Seniors Mercer Borris and Jesse Bossingham Receive Watson Fellowships

Borris and Bossingham

Mercer Borris ’16, an engineering major from New York, N.Y., and Jesse Bossingham ’16, an Honors economics and political science major from Clinton, Wis., will receive $30,000 grants to explore their research interests internationally.

Two Swarthmore students are among the highly competitive ranks of this year's Watson Fellows and will follow their research interests across the world.

Mercer Borris ’16, an engineering major from New York, N.Y., and Jesse Bossingham ’16, an Honors economics and political science major from Clinton, Wis., will receive $30,000 grants to explore their interests internationally.

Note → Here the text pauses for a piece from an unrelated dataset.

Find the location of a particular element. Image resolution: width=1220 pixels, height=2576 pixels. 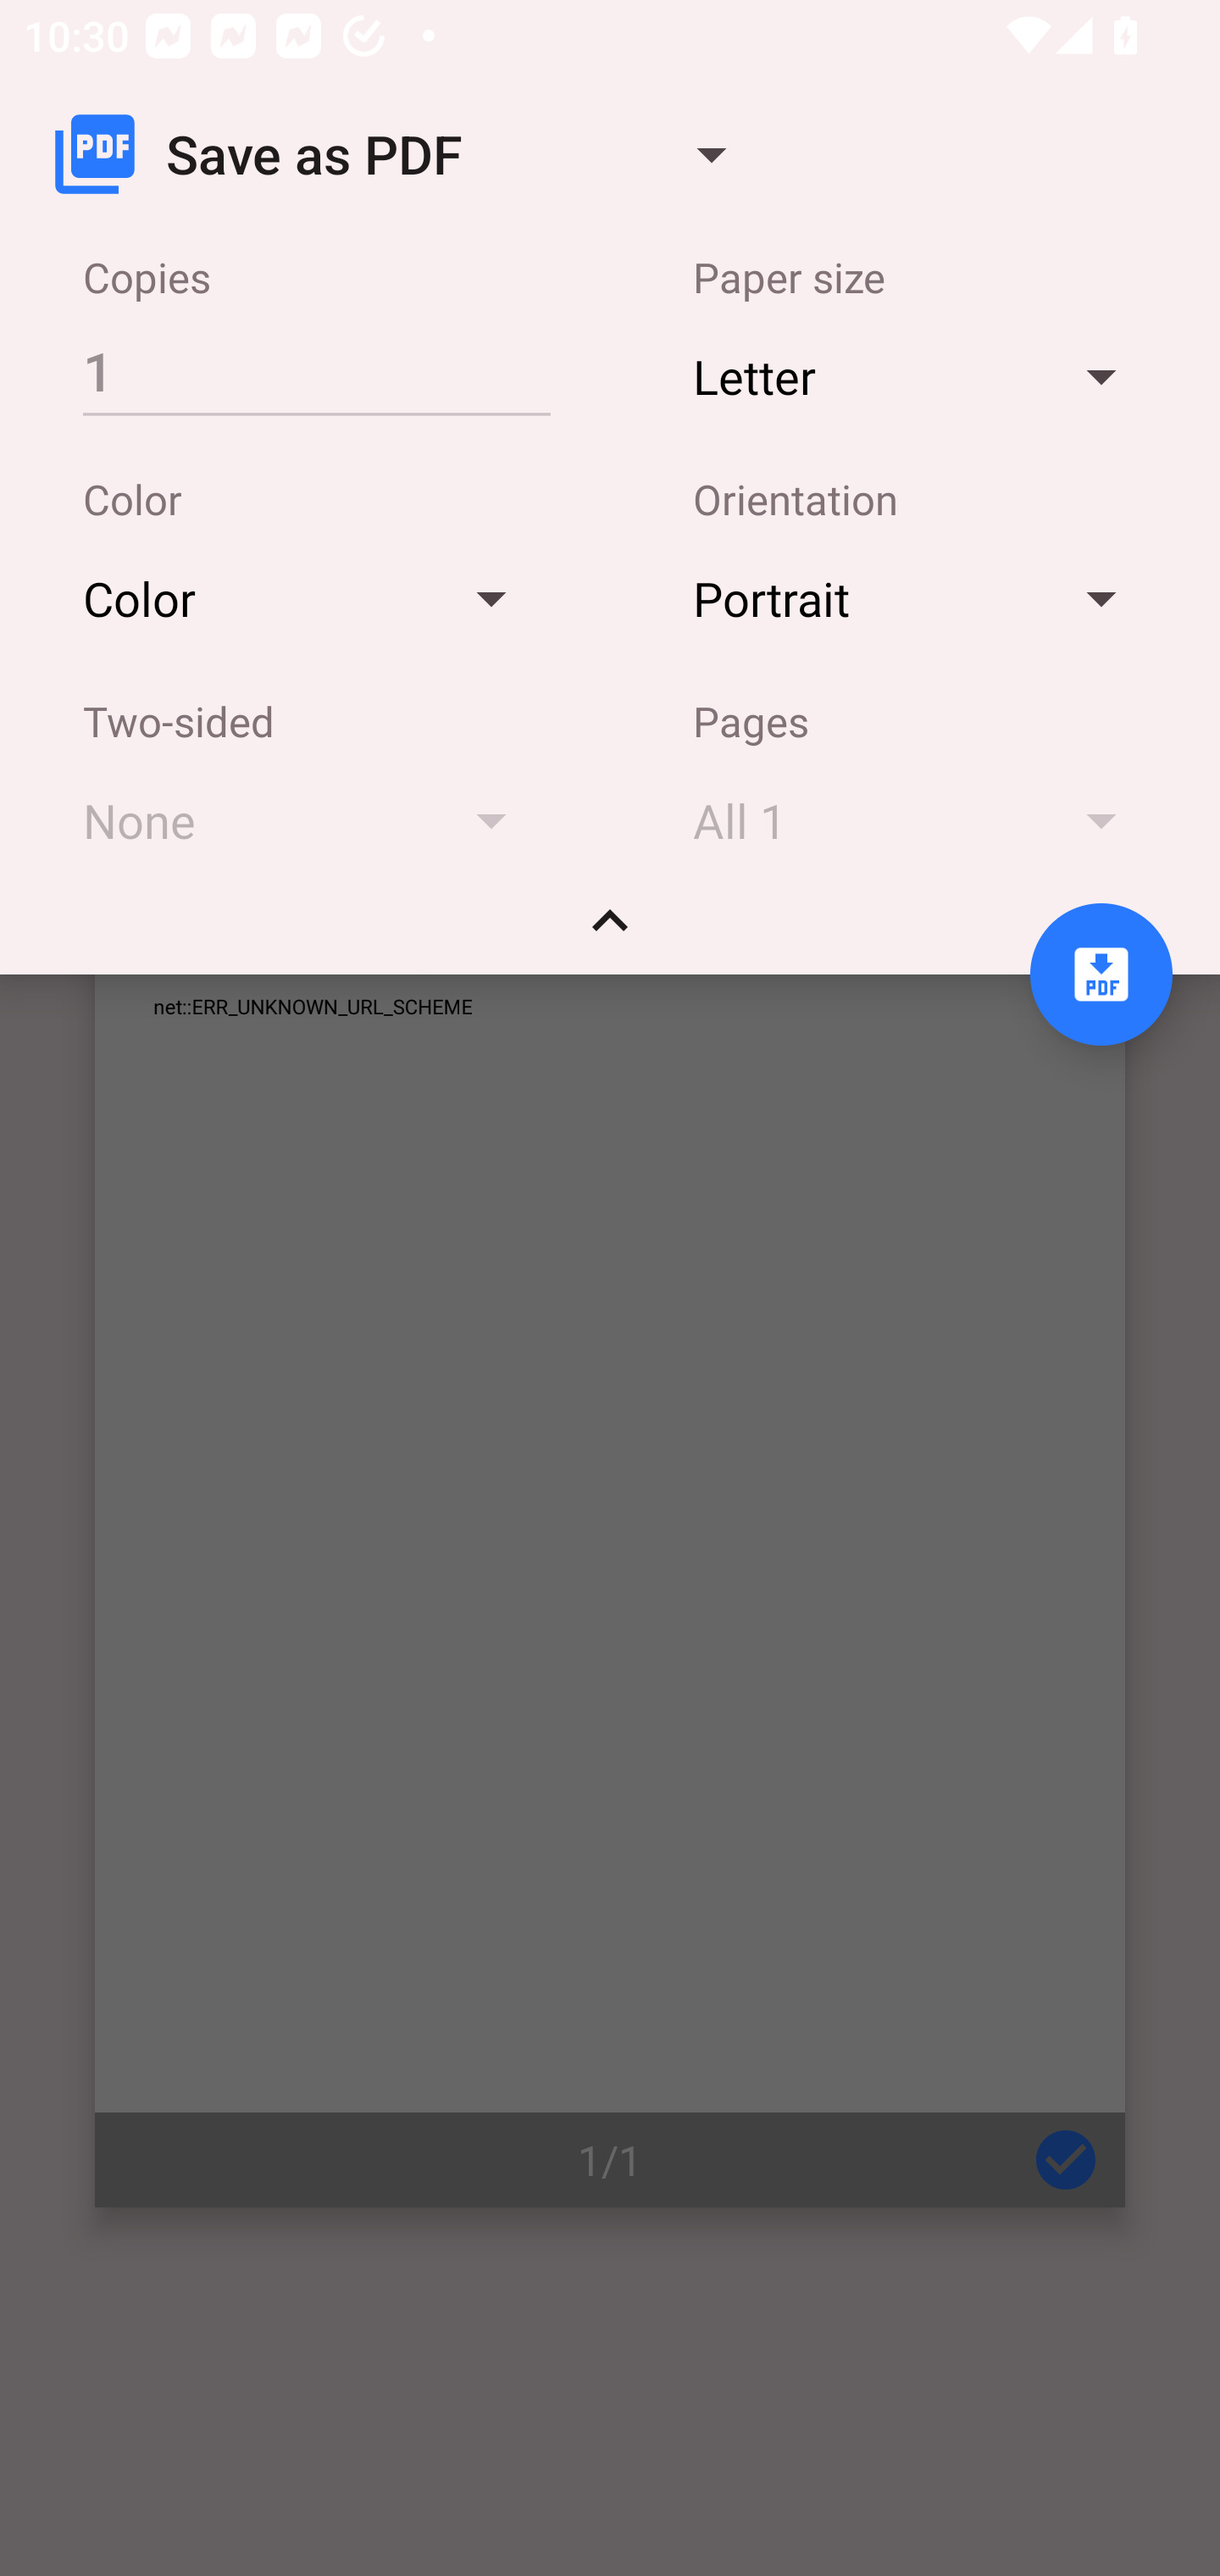

Color is located at coordinates (310, 598).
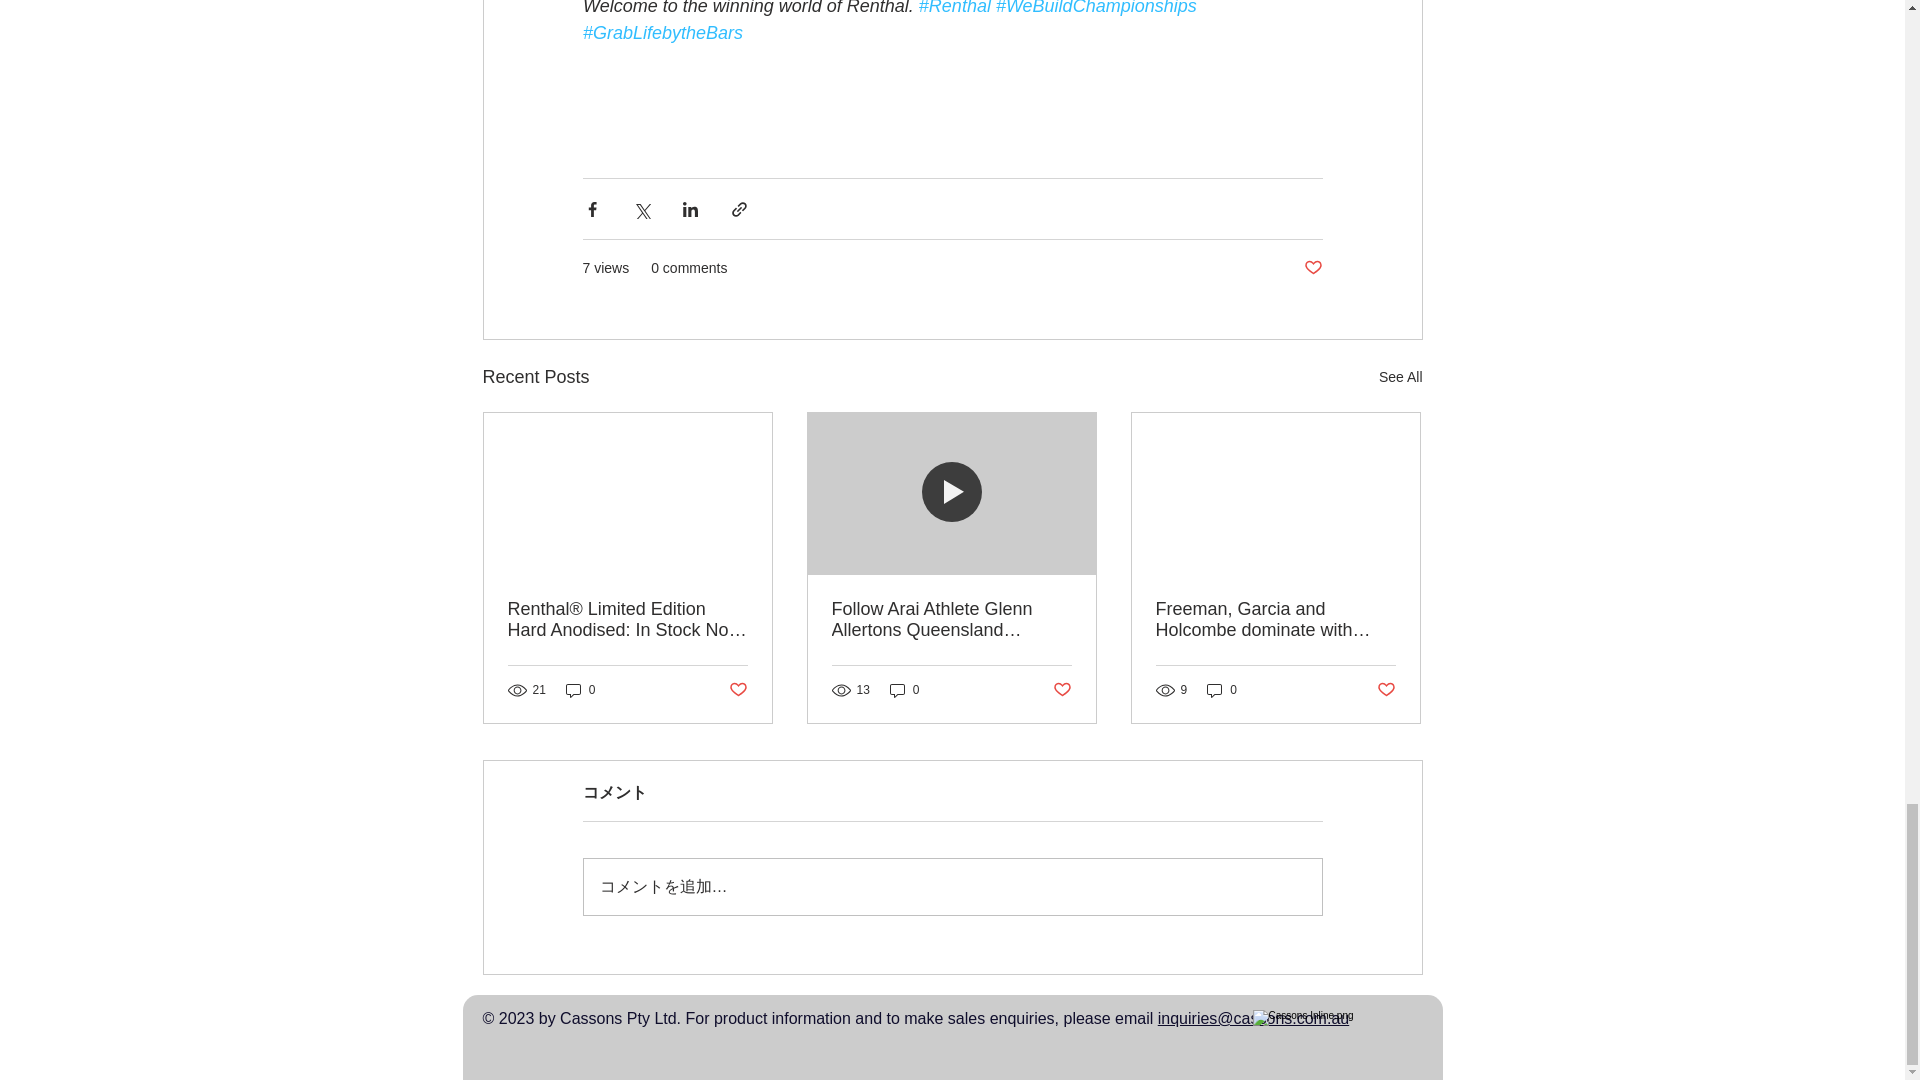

Borris’ successful proposal, “Robots and Gizmos: Interfaces of Health,” will take her to Sweden, India, Qatar, Botswana, and Japan. She will examine what makes a country “healthy” and how it relates to the use and acceptance of medical technology — from mobile health solutions to advanced robotics.

“I'm interested in the contrast between urban and rural areas and between different generations,” Borris says. “Is there a correlation between availability of technology and quality of healthcare?"

“If so, I think cultural attitudes towards both health and technology must play a role,” she adds. “As a future engineer, I want to know the anthropological aspect of medical devices, not simply the technical details.”

Bossingham’s topic, “How We Die: A Cross-Cultural Exploration of Dying,” will send him to Ireland, The Netherlands, India, and Botswana. He will analyze cultural approaches to death and end-of-life care around the globe.

“I will interview medical professionals, patients, family members, and clergy about their thoughts on the questions and the process of dying,” Bossingham says, “with an emphasis on how people make their choices.

The Watson Foundation extends these opportunities to “graduates of unusual promise.” It fans fellows across the world to “enhance their capacity for resourcefulness, imagination, openness, and leadership, and to foster their humane and effective participation in the world community.”